■ Exercise aim: All lines up to and including the one that contains "Task: Click node 2.法的现代化的分类" are to be transcribed exactly, starting from the first line of the records.
▼
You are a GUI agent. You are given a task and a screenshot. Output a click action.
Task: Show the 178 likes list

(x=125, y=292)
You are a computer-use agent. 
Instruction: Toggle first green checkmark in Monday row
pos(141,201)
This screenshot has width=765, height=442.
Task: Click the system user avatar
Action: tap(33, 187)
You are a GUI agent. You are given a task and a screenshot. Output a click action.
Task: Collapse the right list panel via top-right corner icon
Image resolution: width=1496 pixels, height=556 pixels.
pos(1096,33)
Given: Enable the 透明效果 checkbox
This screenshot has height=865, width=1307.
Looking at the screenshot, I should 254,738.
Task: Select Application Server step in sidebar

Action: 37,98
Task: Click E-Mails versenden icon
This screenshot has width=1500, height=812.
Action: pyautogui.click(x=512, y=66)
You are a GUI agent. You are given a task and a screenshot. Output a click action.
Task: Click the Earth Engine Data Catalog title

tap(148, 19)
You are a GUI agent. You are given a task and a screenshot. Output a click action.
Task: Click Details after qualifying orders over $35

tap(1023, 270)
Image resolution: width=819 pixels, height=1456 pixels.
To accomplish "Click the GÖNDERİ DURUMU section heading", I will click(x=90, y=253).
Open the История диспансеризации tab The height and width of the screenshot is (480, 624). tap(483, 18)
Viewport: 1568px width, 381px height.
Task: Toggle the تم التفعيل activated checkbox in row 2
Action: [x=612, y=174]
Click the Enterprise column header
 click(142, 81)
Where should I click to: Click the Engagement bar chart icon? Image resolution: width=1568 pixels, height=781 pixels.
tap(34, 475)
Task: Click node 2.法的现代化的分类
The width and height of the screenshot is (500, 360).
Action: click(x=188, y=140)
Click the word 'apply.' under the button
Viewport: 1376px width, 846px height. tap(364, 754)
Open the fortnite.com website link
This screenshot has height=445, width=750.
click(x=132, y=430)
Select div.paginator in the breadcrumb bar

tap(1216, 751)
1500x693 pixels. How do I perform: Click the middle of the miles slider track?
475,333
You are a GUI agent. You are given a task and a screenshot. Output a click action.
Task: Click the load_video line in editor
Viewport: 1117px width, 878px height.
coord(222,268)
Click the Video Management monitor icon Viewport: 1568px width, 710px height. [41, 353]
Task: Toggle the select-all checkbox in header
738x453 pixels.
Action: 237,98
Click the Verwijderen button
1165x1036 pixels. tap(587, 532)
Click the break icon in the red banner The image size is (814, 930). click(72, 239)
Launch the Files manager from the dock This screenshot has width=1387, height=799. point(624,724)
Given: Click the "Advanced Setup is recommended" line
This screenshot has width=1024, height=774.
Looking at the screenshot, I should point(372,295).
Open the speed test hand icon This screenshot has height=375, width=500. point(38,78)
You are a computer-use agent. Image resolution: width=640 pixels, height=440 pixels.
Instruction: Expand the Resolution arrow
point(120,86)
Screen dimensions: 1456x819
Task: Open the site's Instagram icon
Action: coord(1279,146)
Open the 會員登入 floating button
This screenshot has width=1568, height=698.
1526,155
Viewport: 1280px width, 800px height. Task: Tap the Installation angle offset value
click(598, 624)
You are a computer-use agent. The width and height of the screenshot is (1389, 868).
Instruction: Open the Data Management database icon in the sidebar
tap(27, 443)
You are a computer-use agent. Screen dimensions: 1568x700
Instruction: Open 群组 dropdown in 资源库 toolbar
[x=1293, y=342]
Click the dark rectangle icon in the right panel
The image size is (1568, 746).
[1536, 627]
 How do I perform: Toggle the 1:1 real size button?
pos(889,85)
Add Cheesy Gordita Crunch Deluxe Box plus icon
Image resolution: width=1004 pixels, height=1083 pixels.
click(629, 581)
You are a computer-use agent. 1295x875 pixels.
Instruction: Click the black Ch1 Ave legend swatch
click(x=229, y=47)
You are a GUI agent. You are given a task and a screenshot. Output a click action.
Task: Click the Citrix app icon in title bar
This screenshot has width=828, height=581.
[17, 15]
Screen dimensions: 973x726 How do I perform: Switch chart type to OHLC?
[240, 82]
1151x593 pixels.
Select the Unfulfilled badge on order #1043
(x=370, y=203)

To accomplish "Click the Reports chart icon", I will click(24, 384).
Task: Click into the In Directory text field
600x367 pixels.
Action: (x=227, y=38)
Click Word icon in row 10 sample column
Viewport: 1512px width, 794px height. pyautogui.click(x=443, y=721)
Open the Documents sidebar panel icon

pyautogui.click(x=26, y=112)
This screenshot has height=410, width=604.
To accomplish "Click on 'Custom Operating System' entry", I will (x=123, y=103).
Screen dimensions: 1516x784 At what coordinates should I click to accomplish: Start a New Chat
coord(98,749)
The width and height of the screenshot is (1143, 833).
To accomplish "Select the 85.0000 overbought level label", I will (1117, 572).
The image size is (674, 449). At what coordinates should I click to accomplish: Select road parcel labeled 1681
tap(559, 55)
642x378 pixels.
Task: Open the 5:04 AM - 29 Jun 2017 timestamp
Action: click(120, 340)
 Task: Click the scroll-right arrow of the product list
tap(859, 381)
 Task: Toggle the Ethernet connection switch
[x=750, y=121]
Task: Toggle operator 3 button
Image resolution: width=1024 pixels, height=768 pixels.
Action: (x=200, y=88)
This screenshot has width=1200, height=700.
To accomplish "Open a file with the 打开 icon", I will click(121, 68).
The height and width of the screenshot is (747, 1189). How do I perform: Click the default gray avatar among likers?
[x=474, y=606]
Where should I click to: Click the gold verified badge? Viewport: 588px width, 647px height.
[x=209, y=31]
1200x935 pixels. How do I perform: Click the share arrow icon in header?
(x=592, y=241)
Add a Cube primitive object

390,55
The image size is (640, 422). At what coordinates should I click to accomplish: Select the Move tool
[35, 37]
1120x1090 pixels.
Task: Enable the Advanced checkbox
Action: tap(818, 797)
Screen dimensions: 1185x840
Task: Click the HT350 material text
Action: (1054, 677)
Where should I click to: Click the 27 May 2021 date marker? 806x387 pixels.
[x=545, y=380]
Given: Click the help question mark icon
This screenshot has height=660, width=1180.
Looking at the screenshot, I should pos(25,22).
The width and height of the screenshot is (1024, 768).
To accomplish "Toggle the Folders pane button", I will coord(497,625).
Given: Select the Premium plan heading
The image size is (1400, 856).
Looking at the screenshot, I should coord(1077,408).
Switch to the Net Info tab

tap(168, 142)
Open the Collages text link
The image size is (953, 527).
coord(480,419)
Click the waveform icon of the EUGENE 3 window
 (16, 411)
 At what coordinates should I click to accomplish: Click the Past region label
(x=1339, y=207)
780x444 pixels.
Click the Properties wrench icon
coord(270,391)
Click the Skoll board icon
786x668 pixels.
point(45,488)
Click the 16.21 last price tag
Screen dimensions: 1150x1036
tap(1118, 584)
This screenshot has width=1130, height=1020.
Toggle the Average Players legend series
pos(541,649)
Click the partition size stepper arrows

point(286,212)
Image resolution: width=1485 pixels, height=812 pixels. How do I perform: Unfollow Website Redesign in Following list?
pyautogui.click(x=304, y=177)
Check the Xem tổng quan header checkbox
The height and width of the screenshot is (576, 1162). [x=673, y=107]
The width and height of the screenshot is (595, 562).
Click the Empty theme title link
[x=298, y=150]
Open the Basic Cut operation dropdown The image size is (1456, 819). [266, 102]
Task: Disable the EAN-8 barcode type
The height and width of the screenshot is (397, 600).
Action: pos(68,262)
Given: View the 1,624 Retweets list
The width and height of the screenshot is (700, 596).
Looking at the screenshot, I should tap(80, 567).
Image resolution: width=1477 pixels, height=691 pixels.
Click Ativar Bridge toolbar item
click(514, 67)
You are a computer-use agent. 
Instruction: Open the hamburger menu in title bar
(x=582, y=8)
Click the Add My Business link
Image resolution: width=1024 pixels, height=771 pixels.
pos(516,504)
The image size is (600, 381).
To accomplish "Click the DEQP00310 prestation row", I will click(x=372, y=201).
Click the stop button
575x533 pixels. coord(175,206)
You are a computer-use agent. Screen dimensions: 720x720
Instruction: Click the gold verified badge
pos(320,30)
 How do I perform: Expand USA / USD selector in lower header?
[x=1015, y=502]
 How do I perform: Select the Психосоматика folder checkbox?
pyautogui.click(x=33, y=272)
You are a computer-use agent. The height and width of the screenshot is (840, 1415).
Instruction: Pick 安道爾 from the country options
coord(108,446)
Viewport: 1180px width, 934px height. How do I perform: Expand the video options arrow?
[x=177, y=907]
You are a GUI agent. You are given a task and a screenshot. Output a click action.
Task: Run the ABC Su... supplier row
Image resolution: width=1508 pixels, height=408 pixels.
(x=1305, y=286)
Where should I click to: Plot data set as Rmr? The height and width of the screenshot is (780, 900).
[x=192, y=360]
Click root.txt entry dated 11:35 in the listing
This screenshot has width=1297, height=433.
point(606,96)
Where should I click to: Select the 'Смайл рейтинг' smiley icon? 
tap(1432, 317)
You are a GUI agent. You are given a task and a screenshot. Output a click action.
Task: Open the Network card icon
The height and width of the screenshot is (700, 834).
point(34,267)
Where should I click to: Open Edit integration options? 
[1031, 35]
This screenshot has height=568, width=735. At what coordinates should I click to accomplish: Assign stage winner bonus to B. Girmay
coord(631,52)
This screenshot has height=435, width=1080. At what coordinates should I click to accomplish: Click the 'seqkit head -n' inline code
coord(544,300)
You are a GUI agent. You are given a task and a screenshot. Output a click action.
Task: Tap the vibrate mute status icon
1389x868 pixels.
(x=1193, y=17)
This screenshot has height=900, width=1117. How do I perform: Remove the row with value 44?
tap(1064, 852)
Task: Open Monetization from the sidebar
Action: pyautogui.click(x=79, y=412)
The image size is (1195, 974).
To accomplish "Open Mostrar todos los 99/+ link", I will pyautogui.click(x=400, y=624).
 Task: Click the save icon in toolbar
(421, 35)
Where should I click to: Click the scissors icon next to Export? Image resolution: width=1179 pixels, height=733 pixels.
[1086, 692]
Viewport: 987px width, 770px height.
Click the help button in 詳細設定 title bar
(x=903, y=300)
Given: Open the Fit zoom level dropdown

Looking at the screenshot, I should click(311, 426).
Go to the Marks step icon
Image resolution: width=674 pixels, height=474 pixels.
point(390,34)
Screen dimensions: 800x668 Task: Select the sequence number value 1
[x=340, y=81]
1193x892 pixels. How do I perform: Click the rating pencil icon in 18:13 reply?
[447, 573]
▲
■ Output of the exercise:
You are a GUI agent. You are given a task and a screenshot. Output a click action.
Task: Show the 178 likes list

(x=125, y=292)
You are a computer-use agent. 
Instruction: Toggle first green checkmark in Monday row
pos(141,201)
This screenshot has width=765, height=442.
Task: Click the system user avatar
Action: tap(33, 187)
You are a GUI agent. You are given a task and a screenshot. Output a click action.
Task: Collapse the right list panel via top-right corner icon
Image resolution: width=1496 pixels, height=556 pixels.
pos(1096,33)
Given: Enable the 透明效果 checkbox
This screenshot has height=865, width=1307.
Looking at the screenshot, I should 254,738.
Task: Select Application Server step in sidebar

Action: 37,98
Task: Click E-Mails versenden icon
This screenshot has width=1500, height=812.
Action: pyautogui.click(x=512, y=66)
You are a GUI agent. You are given a task and a screenshot. Output a click action.
Task: Click the Earth Engine Data Catalog title

tap(148, 19)
You are a GUI agent. You are given a task and a screenshot. Output a click action.
Task: Click Details after qualifying orders over $35

tap(1023, 270)
Image resolution: width=819 pixels, height=1456 pixels.
To accomplish "Click the GÖNDERİ DURUMU section heading", I will click(x=90, y=253).
Open the История диспансеризации tab The height and width of the screenshot is (480, 624). tap(483, 18)
Viewport: 1568px width, 381px height.
Task: Toggle the تم التفعيل activated checkbox in row 2
Action: [x=612, y=174]
Click the Enterprise column header
 click(142, 81)
Where should I click to: Click the Engagement bar chart icon? Image resolution: width=1568 pixels, height=781 pixels.
tap(34, 475)
Task: Click node 2.法的现代化的分类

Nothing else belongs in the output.